* _Text extract_:
┏━━

Thursday, September 4, 2014

Vietnam - Travelling with Smart Phone

Early this year was one of our first backpacking trips, post the information explosion era of smart phones.  We took off on our two month long trip to South East Asia with our usual trusted companion LP guides, albeit in the electronic form.

Day 1 we realised that the hotel descriptions and prices were way out of date. However the good news was that as soon as we landed in Cambodia we got a SIM card with 1 Gb data and some ridiculously high amounts of text and talk for the princely sum of $5.00, which would se us through our planned 1 week there.  So now we can not only what's up and FB, but more importantly on the fly chcek reviews of fellow travellers on the hotels, travel trips etc.
"Need to have a re-think our strategy on travels.  Guide books for planning, on the road have access to the internet :) "
Here are some unique uses the smart phone came in handy -

Vegetarian food in Cần Thơ - Cần Thơ is one of a must see little villages in Mekong Delta and is famous for its floating markets. This was our first stop in Vietnam. Got here by boat, and hence did not have a local SIM we arrived. This is where the local farmers/fishermen bring their wares on long boats and wholesalers and retailer buy while in the river. 
After an early morning visit to the market realised that this place was nothing more than a very small town at best and that there is nothing much else to do. However had to spend 24hrs to go on to Ho Chi Minh.. So we did what we love, went for a walk off to the town proper. No tourists here, that can almost read as "no English understood"
Anyway, managed again to get ourselves local SIM for $10 that would take care of data for a month and had about $4 worth of calls. Armed with this wandered through the streets looking for lunch and found this little restaurant that looked very clean and the young chef/owner was very attentive and asked us in.  The menu was all Vietnamese, fortunately Vietnamese use the PInYing scrip (that is english alphabets) So tried using google translate and realised that it had nothing vegetarian. 
Next half hour went something like this me showing the google translate, the guy typing in the Vietnamese words and agin I look at google translate. 
Here is a gist of what went on
Me into Gtranslate -  No meat no fish only vegetables 
Gtranslate - Không có thịt không có cá chỉ rau
He into Gtransalate - Tôi co the lam cho ca bot khuay voi bap cai
Gtranslate -  I can make stir fry cabbage
Me - Want some tofu and noodles and other vegetables
Gtranslate - Muốn có một số đậu hũ và mì và các loại rau khác
He did not quite get that,  so typed in .. Xao voi bap cai, rau bina, dau hu va mi
Gtranslate - I can make stir fry with corn cairau spinach, tofu and noodles
or some such thing...
Anyway, decided to go for it, and wow was I happy... It was the yummiest stir fry I had in Vietnam.
"Google Translate may not be the best translator to use as phrase book and try saying things in other languages, BUT with current popularity of mobile phones with youth in most countries the showing the message on phone and getting them to type in works"
The next best use of the phone was selecting and being on the Halong Bay cruise. Selecting a cruise is really hard as every one of them on paper sounds same. BUT when walking around in hanoi and talking to few of the tour operators, we surreptitiously checked for reviews in Trip advisor etc, and the result got this really good one. 

 Also, having a local phone helped us contact the tour lead when things went wrong ( the second day was disaster due to bad weather) and  get a real fix/pay back. Yep scored a free night in Sapa :)

┗━━

Stored items
┏━━

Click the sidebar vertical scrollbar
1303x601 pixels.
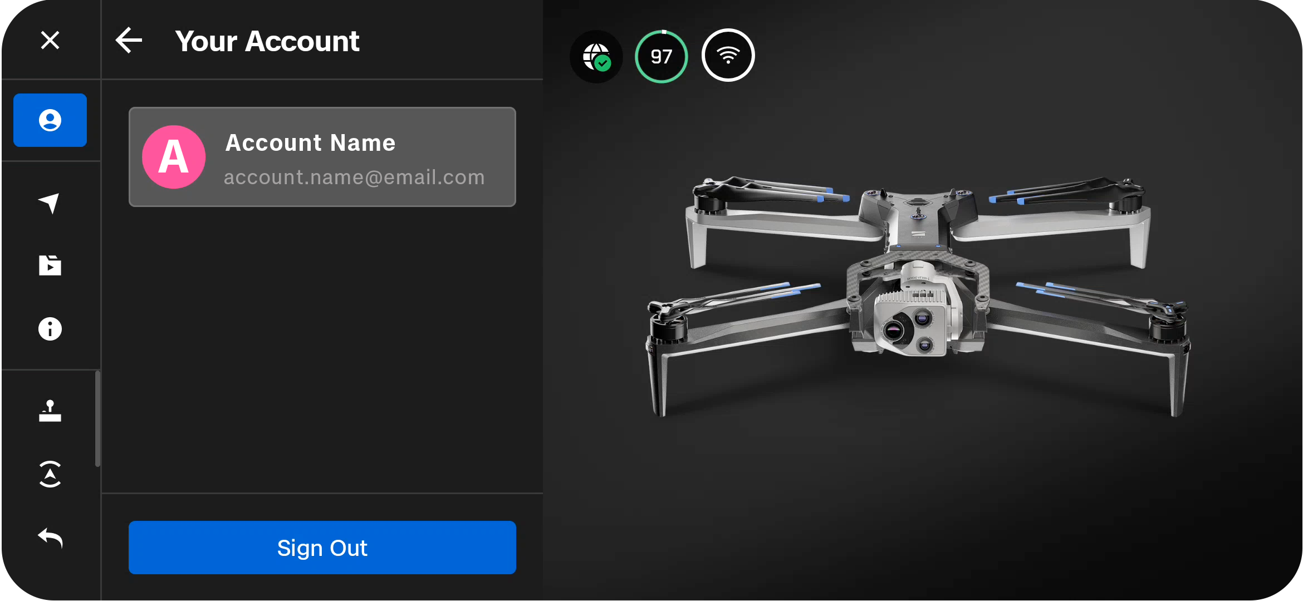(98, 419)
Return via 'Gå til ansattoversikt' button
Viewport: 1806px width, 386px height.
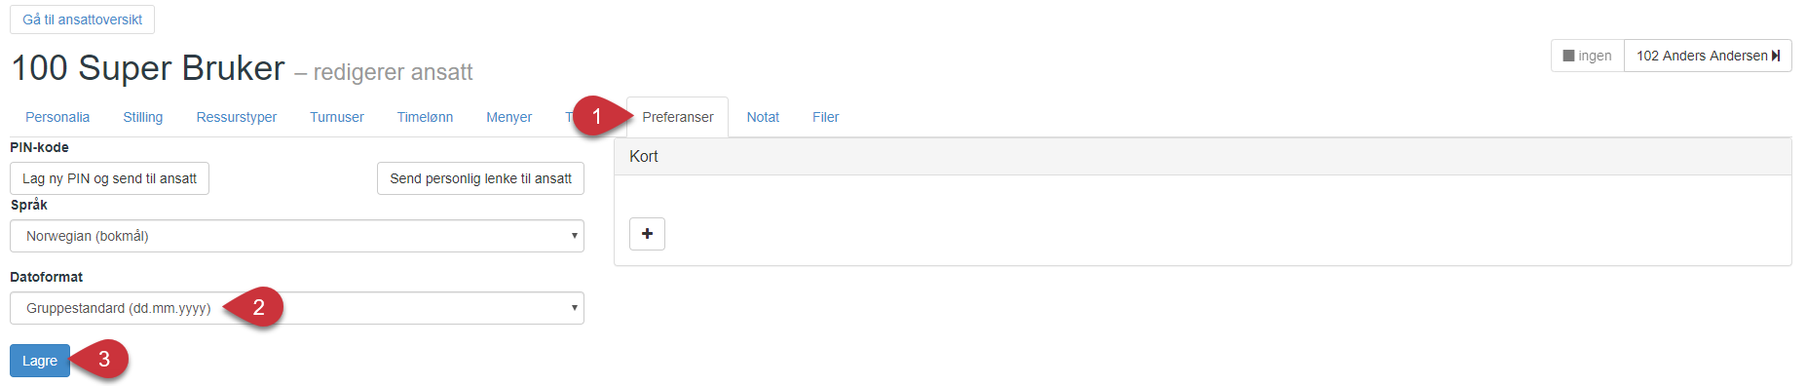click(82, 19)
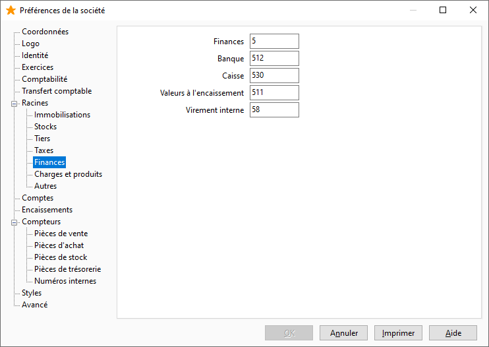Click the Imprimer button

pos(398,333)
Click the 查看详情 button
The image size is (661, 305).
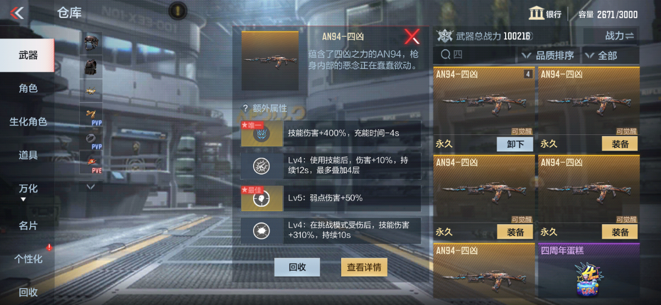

┗━━

* _What this exercise asks_:
A) Please rewrite the records from the line with "Return via 'Gå til ansattoversikt' button" up to and including the last line of the records as a Markdown table with the columns Row and Line, numbering each row and skipping blank lines. Leave the pictures out of the table.
B) Extend the blog post about traveling in Vietnam with a smartphone, picking up right after its final sentence.
The text and the records come from separate, unrelated sources.

* _The responses_:
A)
| Row | Line |
|---|---|
| 1 | Return via 'Gå til ansattoversikt' button |
| 2 | Viewport: 1806px width, 386px height. |
| 3 | click(82, 19) |
| 4 | Click the Imprimer button |
| 5 | pos(398,333) |
| 6 | Click the 查看详情 button |
| 7 | The image size is (661, 305). |

B)
AND google maps have most of the streets even in the little towns, thta definetely surprised us.  

Wednesday, August 6, 2014

Cruising the Vietnam highlands on Mobikes

The incredible easy rider trip started of as a day trip. The day was amazing where we started of visiting the pagoda and elephant falls, before heading back to Hang Nga Crazy house. The day trip gave us an amazing insight on seeing Vietnam riding on a motorbike, and we visited a pagoda, the Elephant falls, a few other things before heading to the crazy house.
This place was really a place that felt like Guadi on steroids for anyone who has been to Barcelona.  The best part was the ability to walk on most of the areas including the bits that were still being built and on some really high and narrow parts. Many parts would have seriously questioned the Health and Safety officers :).

The outcome of this trip was that we were sold on the three day trip from Dalat to Nha Trang, and managed to cancel our already booked bus tickets to Danang so we can do this three day trip.

The trip was for three days and two nights. Started of on 6/2/14 with two mobikes, and the two of us and our bags.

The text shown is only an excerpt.